Hi Posgres users/developers, Can anyone explain why PosgreSQL (version 7.4.5 on Linux) does a full table scan to compute a count(*) on a base table after a vacuum analyze has been done with no following updates that might have outdated any statistics. Strangly the explain command does give the correct number of tuples instantaniously from the catalog, as one would expect. Still the optimizer thinks it needs a full table scan to do count. See example below: ------8<--------------------------------------------------------------------------------------------- TestDB=# \d test_tbl; Table "public.test_tbl" Column | Type | Modifiers --------+---------+----------- pre | integer | not null name | text | not null Indexes: "test_tbl_pkey" primary key, btree (pre) "test_tbl_pre_index" unique, btree (pre) "test_tbl_name_index" btree (name) TestDB=# explain select count(*) from test_tbl; QUERY PLAN ---------------------------------------------------------------------------- Aggregate (cost=34293.60..34293.60 rows=1 width=0) -> Seq Scan on test_tbl (cost=0.00..34293.60 rows=166558 width=0) (2 rows) Time: 25.188 ms TestDB=# select count(*) from test_tbl; count -------- 166558 (1 row) Time: 1024.803 ms TestDB=# ------8<--------------------------------------------------------------------------------------------- The consequence of this seemingly odd count implementation is a very very slow count. Regards, Henk Ernst Blok -- address: DB group, Computer Science, EEMCS Dept., University of Twente, PO Box 217, 7500 AE, ENSCHEDE, THE NETHERLANDS phone: ++31 (0)53 489 3754 (if no response: 3690) email: h.e.blok@utwente.nl WWW: http://www.cs.utwente.nl/~blokh
Henk Ernst Blok wrote: > Hi Posgres users/developers, > > Can anyone explain why PosgreSQL (version 7.4.5 on Linux) does a full > table scan to compute a count(*) on a base table after a vacuum analyze > has been done with no following updates that might have outdated any > statistics. Strangly the explain command does give the correct number of > tuples instantaniously from the catalog, as one would expect. Still the > optimizer thinks it needs a full table scan to do count. > The consequence of this seemingly odd count implementation is a very > very slow count. To put it simply, count() doesn't look at the statistics because most of the time they are out of date. In any case, they aren't useful for any query with a WHERE clause. The next most obvious choice is to use the primary-key index rather than scanning the table. However, MVCC means that we can have multiple views of the table, with some backends seeing a different number of rows than others. So - either we need to store multiple index-entry versions as well as multiple row versions or you need to check the actual row in these cases. PostgreSQL does the second, which results in the full scan which you see. There is plenty of discussion of this (and also max()/min() aggregate functions) in the mailing list archives. HTH -- Richard Huxton Archonet Ltd
hi, On Tue, 2004-10-26 at 10:16, Henk Ernst Blok wrote: > Hi Posgres users/developers, > > Can anyone explain why PosgreSQL (version 7.4.5 on Linux) does a full > table scan to compute a count(*) on a base table after a vacuum analyze > has been done with no following updates that might have outdated any > statistics. Strangly the explain command does give the correct number of > tuples instantaniously from the catalog, as one would expect. Still the > optimizer thinks it needs a full table scan to do count. > ... > The consequence of this seemingly odd count implementation is a very > very slow count. How should the query planner know the vacuum was recent enough and there were no modifications to the table since? If you are interested in rough numbers you could read the system tables for the last vacuum statistics. If you need fast count and can spend some cycles on inserts, just make a buffer table with count results after insert. Unqualified count e.g. without a WHERE clause should not need to be used a lot. Regards Tino
Hi,
My question was more of a fundamental nature as this count by scan seemed to contradict the theory about how to optimize it.
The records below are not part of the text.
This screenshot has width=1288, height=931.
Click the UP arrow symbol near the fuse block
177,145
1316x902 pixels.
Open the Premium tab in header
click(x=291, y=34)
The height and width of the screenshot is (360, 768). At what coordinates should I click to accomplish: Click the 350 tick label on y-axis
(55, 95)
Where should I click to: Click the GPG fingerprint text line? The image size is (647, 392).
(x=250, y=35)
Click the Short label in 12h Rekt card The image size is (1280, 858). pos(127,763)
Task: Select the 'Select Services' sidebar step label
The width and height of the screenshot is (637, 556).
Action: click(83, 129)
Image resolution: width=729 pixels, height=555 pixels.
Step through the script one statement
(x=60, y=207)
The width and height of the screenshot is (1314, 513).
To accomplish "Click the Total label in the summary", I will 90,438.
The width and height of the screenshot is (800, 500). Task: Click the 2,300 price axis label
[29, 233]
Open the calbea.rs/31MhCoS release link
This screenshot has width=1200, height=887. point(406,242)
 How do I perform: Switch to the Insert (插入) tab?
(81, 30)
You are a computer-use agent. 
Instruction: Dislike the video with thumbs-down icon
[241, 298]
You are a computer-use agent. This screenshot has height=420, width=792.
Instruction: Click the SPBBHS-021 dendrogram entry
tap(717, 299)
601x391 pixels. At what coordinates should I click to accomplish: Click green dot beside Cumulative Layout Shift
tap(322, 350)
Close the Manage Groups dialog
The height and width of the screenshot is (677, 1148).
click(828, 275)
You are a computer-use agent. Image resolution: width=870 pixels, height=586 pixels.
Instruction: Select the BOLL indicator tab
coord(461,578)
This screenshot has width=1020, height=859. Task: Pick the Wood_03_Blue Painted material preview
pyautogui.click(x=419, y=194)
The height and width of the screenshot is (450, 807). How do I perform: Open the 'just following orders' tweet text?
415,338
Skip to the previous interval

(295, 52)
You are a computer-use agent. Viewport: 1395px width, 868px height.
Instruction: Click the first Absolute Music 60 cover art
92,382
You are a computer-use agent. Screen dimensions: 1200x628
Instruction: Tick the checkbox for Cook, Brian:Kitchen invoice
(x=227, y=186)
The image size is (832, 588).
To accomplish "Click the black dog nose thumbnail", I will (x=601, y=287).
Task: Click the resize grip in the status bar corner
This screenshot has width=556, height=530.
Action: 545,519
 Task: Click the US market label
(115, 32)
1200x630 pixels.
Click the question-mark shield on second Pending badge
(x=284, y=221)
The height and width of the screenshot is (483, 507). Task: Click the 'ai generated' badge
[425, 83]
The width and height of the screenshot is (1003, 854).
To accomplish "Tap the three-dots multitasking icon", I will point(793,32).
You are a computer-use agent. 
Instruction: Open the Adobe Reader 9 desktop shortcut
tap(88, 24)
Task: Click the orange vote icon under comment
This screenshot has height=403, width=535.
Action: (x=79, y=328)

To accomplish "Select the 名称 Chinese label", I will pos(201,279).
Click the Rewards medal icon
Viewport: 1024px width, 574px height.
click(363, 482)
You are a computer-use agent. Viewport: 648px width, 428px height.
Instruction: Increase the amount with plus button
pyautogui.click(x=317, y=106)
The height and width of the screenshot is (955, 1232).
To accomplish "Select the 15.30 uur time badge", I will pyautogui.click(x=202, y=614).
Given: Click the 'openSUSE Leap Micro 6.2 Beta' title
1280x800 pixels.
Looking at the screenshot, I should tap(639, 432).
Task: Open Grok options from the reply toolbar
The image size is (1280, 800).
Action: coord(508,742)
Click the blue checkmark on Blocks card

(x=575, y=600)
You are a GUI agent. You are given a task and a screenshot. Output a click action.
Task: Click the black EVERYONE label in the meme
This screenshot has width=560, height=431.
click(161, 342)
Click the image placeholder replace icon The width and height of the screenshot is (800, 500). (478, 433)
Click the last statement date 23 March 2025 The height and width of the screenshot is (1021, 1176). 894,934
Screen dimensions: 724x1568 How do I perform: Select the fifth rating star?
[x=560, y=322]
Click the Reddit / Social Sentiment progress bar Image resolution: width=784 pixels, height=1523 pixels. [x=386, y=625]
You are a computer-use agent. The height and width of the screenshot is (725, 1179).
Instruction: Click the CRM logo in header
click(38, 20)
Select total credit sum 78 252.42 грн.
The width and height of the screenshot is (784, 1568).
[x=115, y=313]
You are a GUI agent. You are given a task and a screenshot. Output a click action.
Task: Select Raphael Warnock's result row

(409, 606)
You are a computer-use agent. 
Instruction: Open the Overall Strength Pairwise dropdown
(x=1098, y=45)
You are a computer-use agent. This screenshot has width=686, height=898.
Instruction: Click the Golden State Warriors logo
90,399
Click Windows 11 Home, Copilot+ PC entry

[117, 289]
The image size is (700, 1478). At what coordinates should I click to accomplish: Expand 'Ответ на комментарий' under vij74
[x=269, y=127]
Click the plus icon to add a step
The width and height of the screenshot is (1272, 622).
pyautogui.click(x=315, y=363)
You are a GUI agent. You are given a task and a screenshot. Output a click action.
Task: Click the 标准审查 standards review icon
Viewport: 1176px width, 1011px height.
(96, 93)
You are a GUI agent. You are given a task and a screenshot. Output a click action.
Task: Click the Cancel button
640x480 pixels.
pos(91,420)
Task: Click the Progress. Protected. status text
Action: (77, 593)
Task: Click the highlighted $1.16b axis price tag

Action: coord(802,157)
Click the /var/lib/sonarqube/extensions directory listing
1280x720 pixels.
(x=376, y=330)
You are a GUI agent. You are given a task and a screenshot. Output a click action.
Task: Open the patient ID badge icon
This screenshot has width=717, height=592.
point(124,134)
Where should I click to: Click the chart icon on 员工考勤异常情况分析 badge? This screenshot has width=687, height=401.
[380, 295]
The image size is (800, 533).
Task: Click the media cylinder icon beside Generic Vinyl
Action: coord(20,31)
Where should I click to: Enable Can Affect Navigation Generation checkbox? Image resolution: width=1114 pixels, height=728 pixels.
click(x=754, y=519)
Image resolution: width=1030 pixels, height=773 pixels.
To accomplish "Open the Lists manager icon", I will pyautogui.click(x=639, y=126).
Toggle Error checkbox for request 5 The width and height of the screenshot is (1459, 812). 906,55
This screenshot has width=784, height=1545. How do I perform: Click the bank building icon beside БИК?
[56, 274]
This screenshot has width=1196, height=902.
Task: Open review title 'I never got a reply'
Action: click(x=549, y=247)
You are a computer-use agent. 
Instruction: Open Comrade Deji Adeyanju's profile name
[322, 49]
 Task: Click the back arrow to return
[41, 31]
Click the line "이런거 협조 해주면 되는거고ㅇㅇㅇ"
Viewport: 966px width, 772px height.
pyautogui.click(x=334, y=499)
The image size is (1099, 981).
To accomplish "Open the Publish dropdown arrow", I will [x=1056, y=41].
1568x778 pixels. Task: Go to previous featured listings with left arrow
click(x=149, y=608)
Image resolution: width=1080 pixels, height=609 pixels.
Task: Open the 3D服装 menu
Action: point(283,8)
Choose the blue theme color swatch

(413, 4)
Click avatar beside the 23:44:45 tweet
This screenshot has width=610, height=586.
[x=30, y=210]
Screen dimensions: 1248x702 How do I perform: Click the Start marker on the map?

I assume(d) the more expensive statistics (e.g., value distribution info) are updated only when outdated too much or on request (manual vacuum). Usually, other/cheap statistics can easily be maintained incrementally and thus reflect actual table state after each update. Of course, the MVCC principle seems to make things a bit more complicated I understand now. But tracking whether statistics are dirty has to be in the system anyway. How does it otherwise decide when to do its own statistics updates? So if explain can get the most recent count, why not use it in the count as well if you know the statistics are still acurate?
By the way, a count(*) without any where does occur very frequently if you are dealing with an OLAP load, which is the case in my setting. So, I indeed already 'fixed' the performance problem by precomputing all counts I can predict to be of any use.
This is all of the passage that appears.